Even though greenies claim this mindful lifestyle is simple, the stress and shame it sometimes creates sucks. Forgetting to wrap a birthday present in newspaper or penny-pinching to purchase local, grass-fed beef are things I strive to accomplish. However, unexpected expenses like fixing a root canal or repairing a gas-leak take precedent over forgetting my reusable mug at Macy’s Coffee House. These thoughts lead me to wonder if other mothers stress over what I refer to as “green anxiety.”

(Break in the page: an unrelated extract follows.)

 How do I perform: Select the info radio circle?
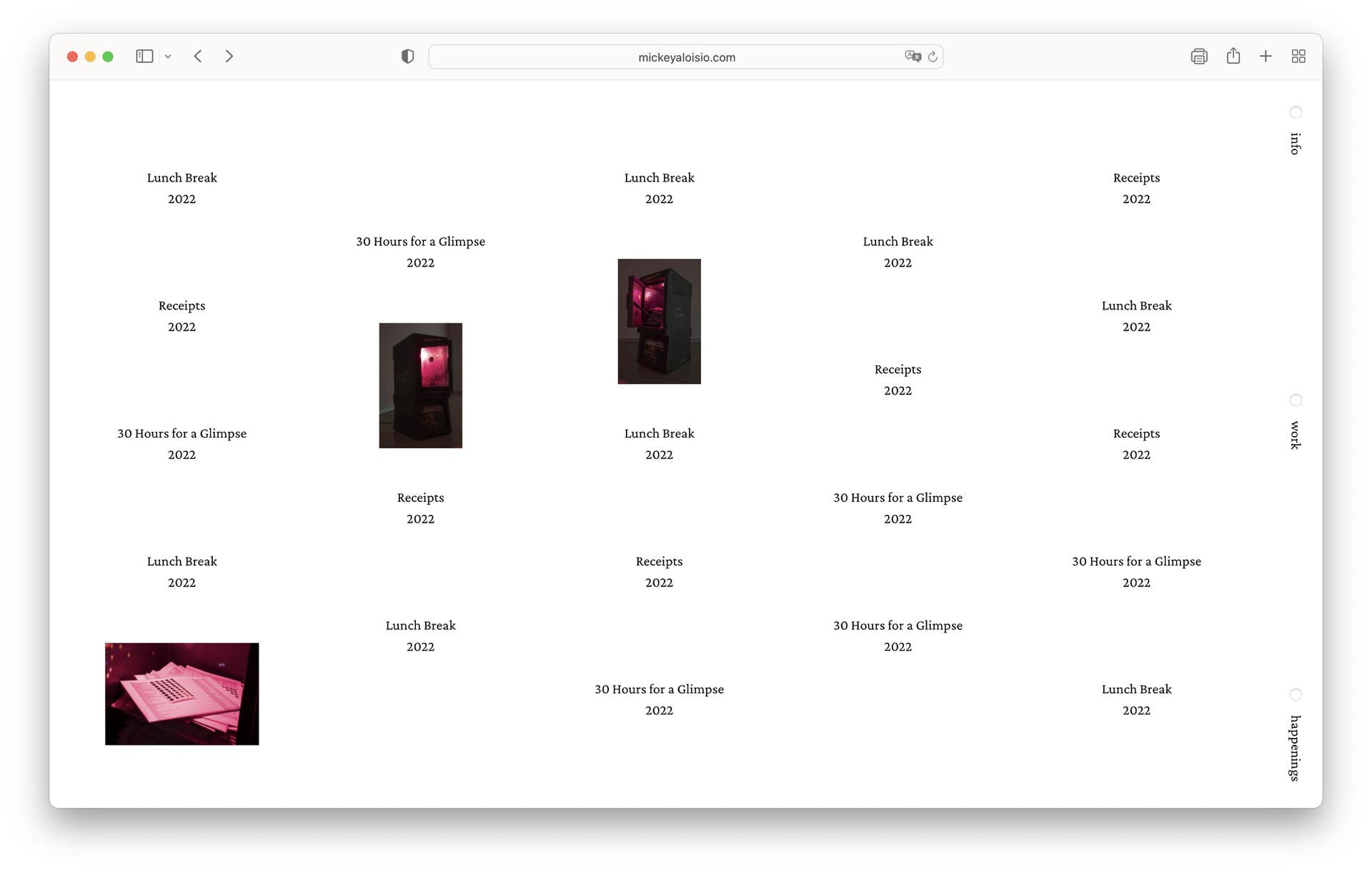tap(1295, 112)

A friend of mine (Jane), who lives in The Grand Canyon, just added a new baby to her family of four.  Even though she’s not a rookie in the nursery, the baby still demands hourly feedings, which contributes to exhaustion. Recently Jane declined a party invitation that asked guests to “bring their own dishes and napkins.” The invitation added an additional comment about their mission to promote mindful living and “reduce your contribution to waste.” Jane wanted to attend the picnic but then found herself obsessing over what kind of plates she should bring? Plastic? Although that is chemical based. Glass? Although little fingers would be carrying slippery plates. After all the ruminating, Jane decided to stay home and eliminate the pressure of others’ green expectations.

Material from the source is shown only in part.